Sutekh's institutional presence in Trisurus is, compared to Asmodeus and Moloch's operations, relatively limited — his agenda is more personal, less civilizationally diffuse — but the Sanguine Knights serve as an efficient covert enforcement tool when specific individuals with specific quantities of life force need to be processed. The Bureau has identified this as the most likely explanation for several cold cases involving unusual post-mortem findings, none of which have produced prosecutable evidence. The pattern is consistent. The operation is clean.


Shadowmaster

Belial is not the most powerful archdevil. He is, by every operational metric the Planar Affairs Bureau can construct, the most dangerous one. Not for his direct power, which is considerable but not exceptional by Hell's internal rankings, but for the infrastructure he maintains: a network of Shadowmasters operating in mortal spheres across multiple crystal sphere jurisdictions, each serving as an assassination capability, an intelligence asset, and a destabilization instrument optimized for the specific cultural context of their assigned theater. Belial's agents do not just wear disguises. They become people.

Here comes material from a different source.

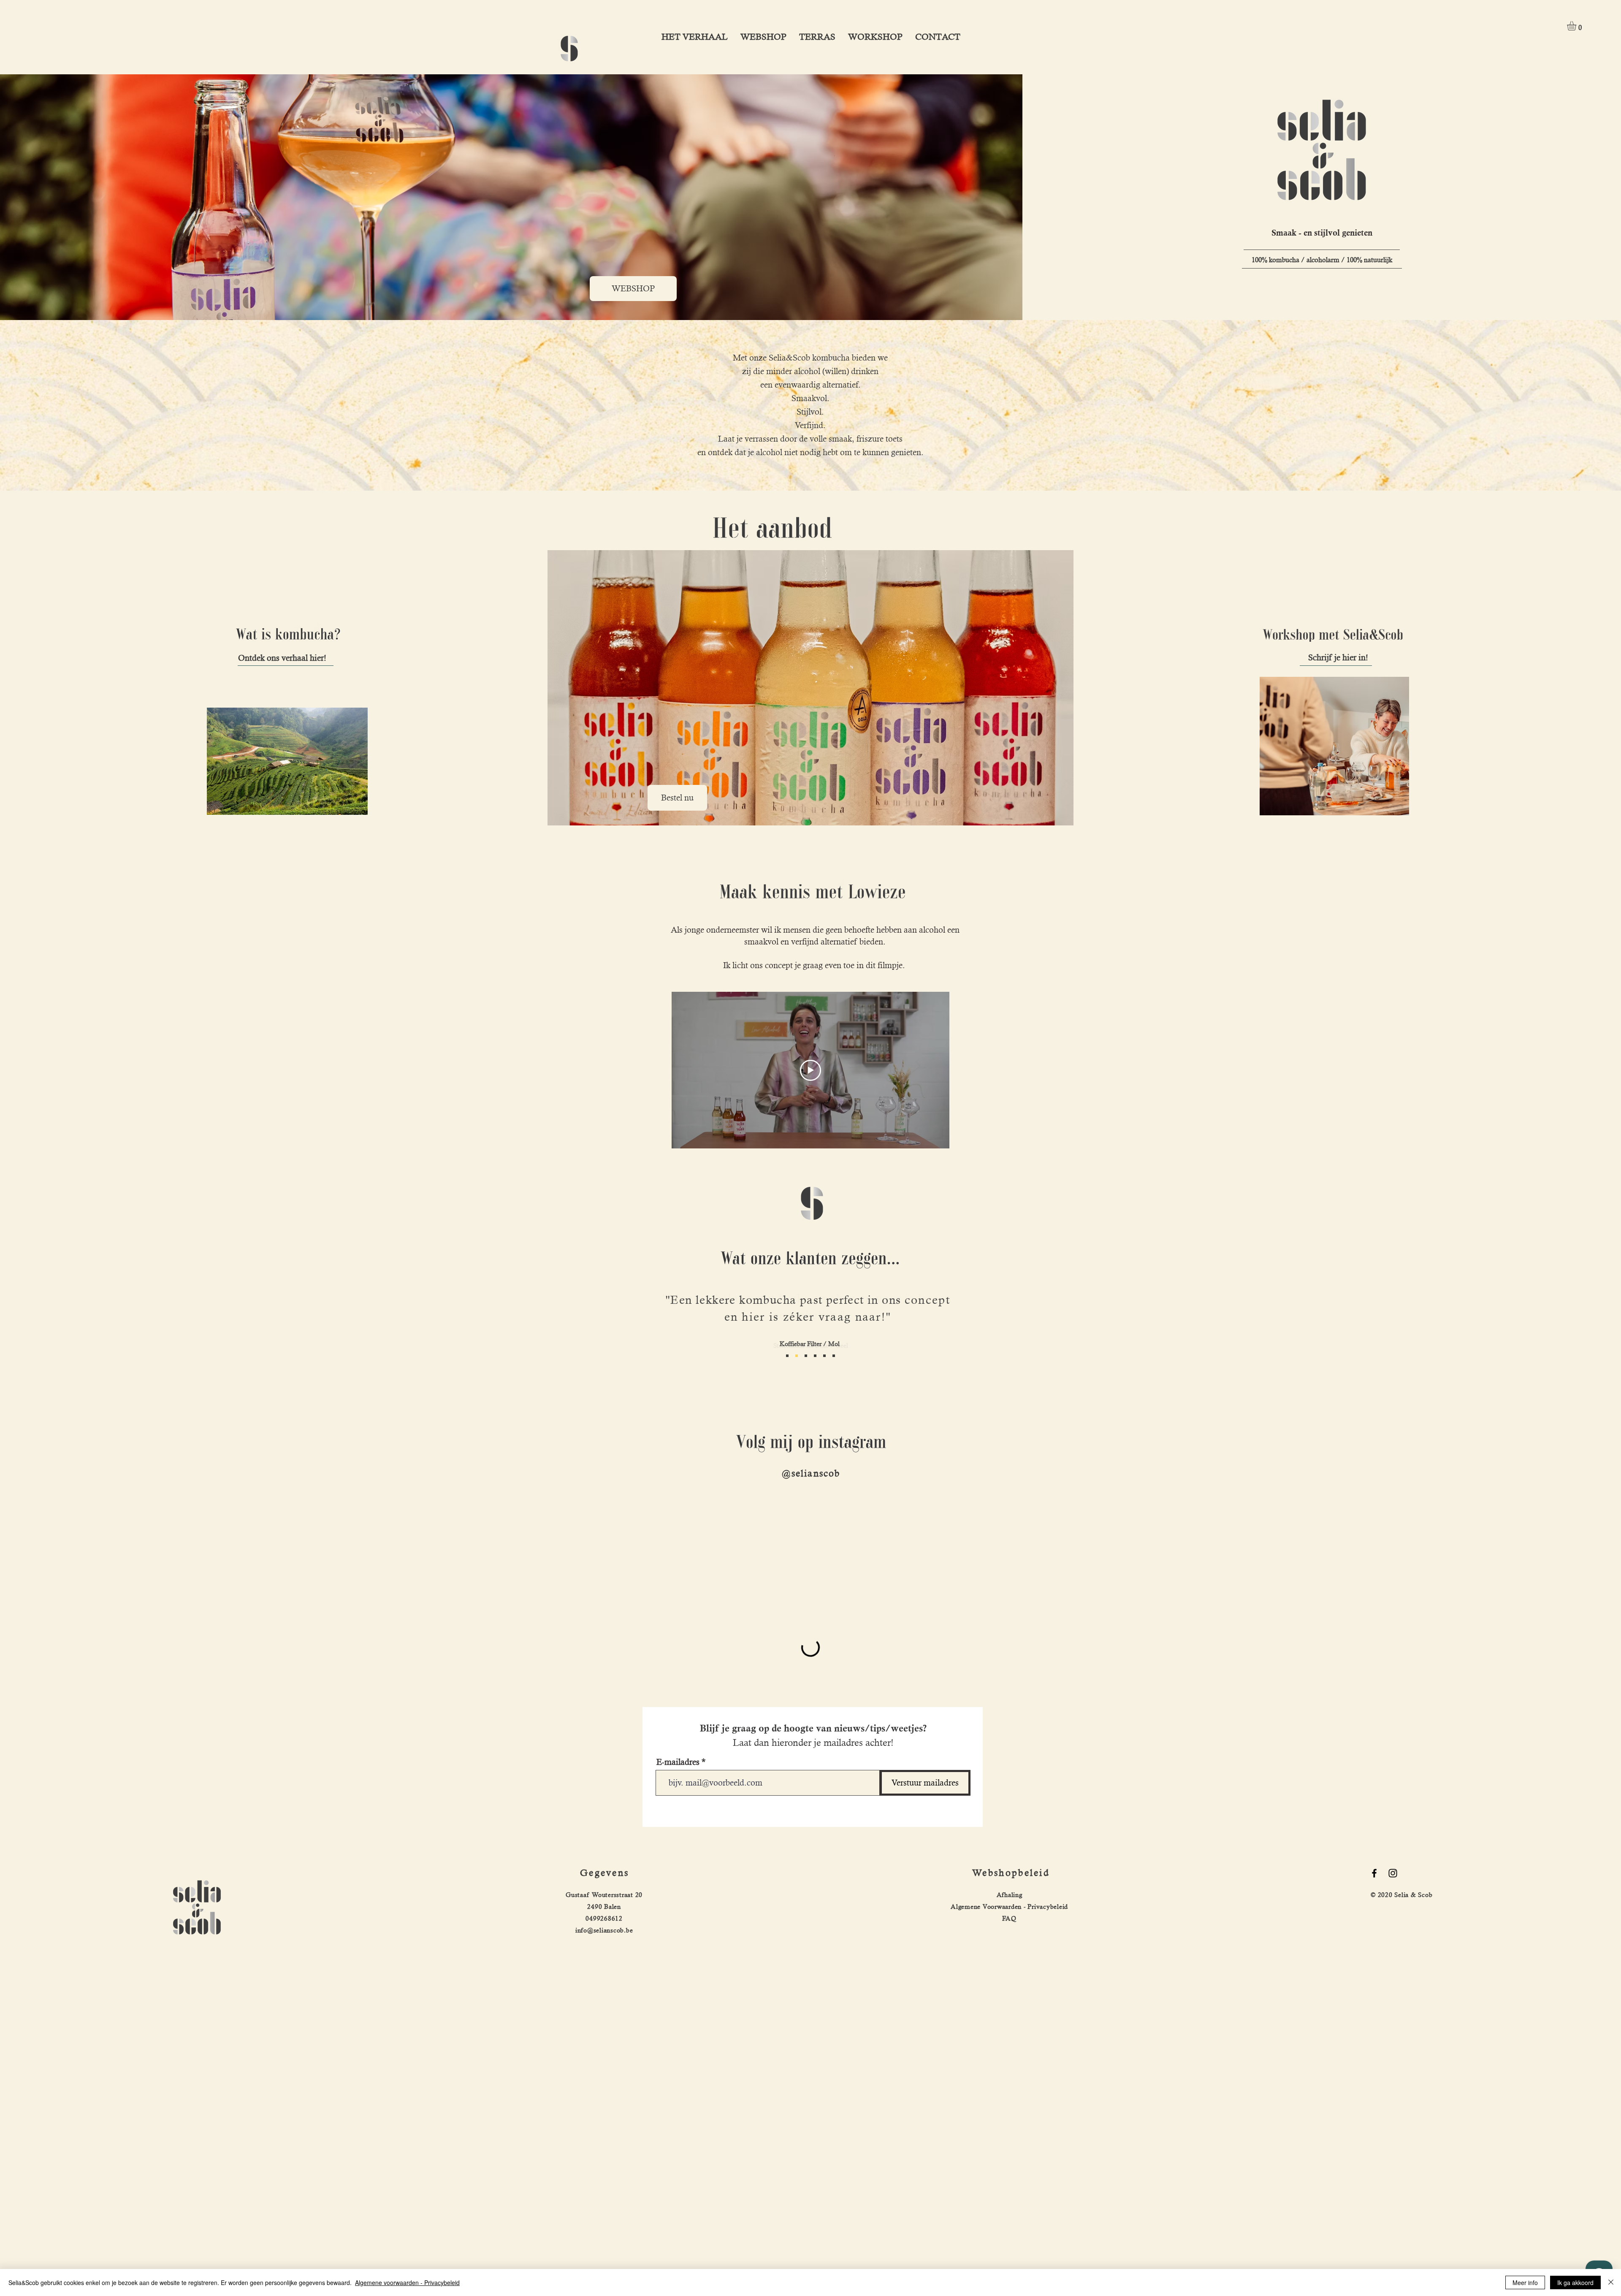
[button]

They assume identities with the completeness of someone who has decided that a prior self was insufficient for the current assignment, and they inhabit those identities until the assignment is complete, at which point the prior person returns — or, in cases where the prior person's continued existence is inconvenient, does not.

The Shadowmaster tradition is the most technically demanding of the illrigger subclasses: it requires not merely combat capability and infernal connection but the psychological flexibility to maintain concurrent identities, the social precision to perform assumed personhood without inconsistency, and the patience to operate in deep cover across timelines that are measured in years rather than operations. A Shadowmaster does not take contracts and complete them. A Shadowmaster is assigned to a position within a target institution and builds, over time, the capacity to execute the operation at the moment of maximum effect. The operation may not be defined when the assignment begins. Belial's planning horizon is longer than that.

On Trisurus, the Bureau's most pressing analytical question is not how many Shadowmasters are operating in the system. It is how many of the people the Bureau has already evaluated as clear have been evaluated by a Shadowmaster who anticipated the evaluation criteria. The Bureau's counter-intelligence division has been working on this question for eleven years. They have not reached a satisfying conclusion, which the division's current director considers, carefully, as data.